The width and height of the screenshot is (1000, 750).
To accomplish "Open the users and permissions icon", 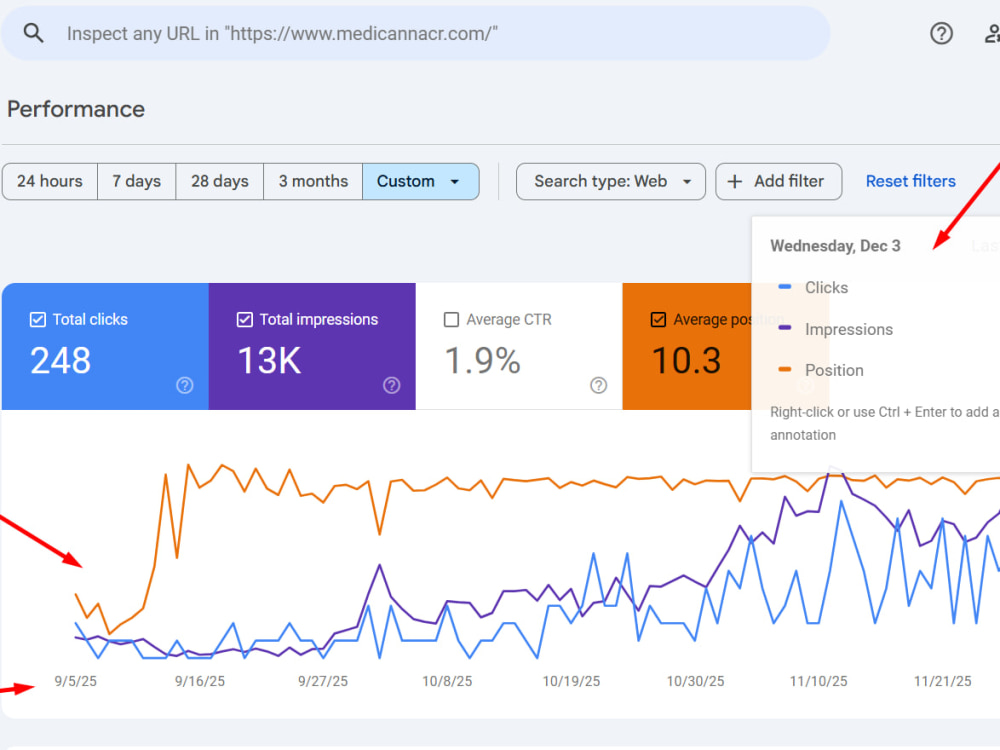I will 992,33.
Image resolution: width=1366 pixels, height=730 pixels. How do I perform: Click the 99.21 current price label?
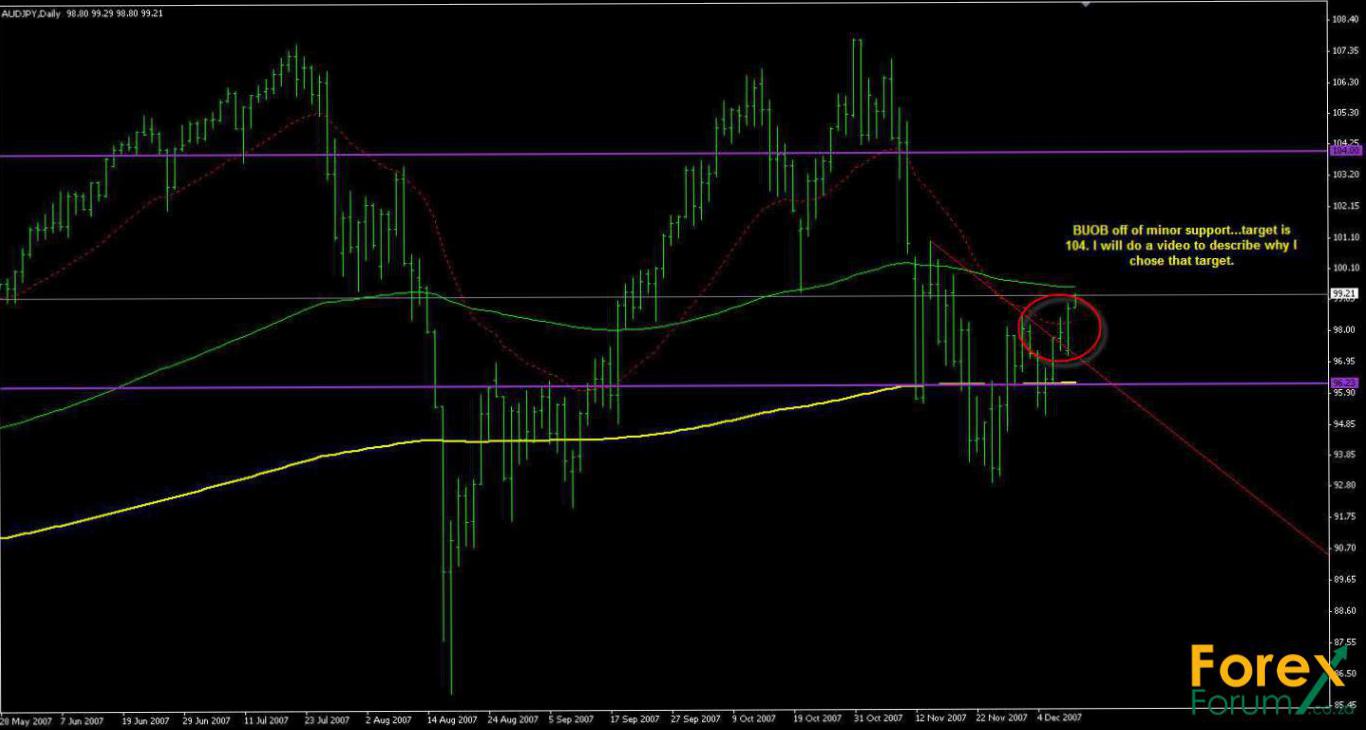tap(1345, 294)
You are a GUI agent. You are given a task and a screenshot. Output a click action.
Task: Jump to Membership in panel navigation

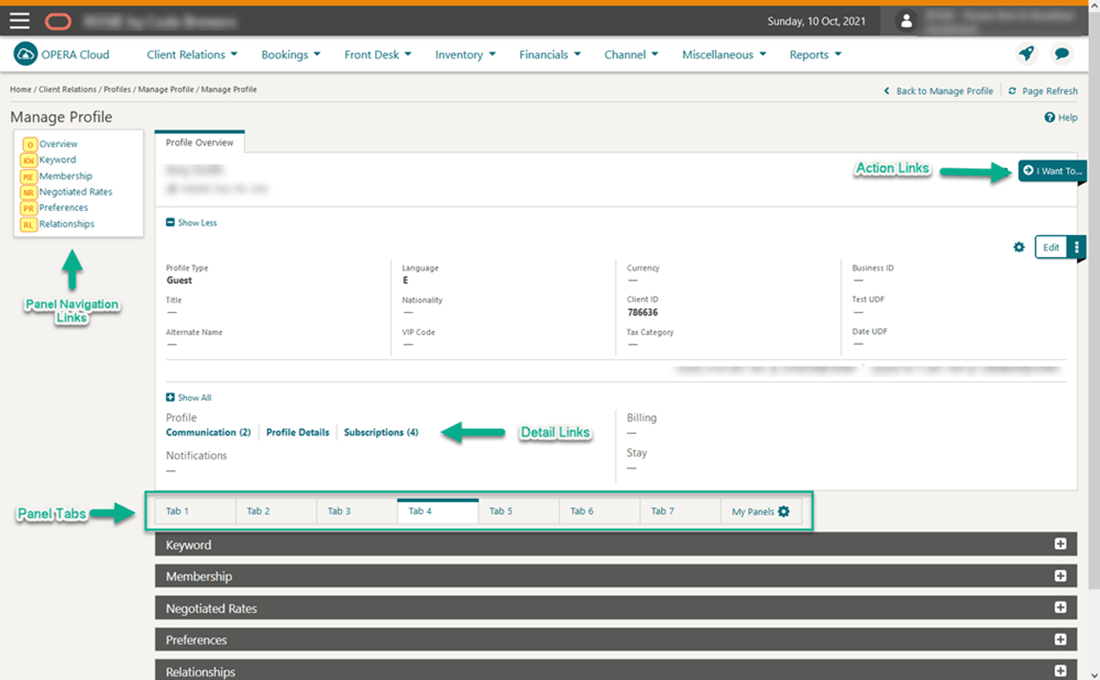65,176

==*==

Task objective: Read the lines above. Gather those in which the string "screenshot" is found.

Solution:
The width and height of the screenshot is (1000, 750).
You are a GUI agent. You are given a task and a screenshot. Output a click action.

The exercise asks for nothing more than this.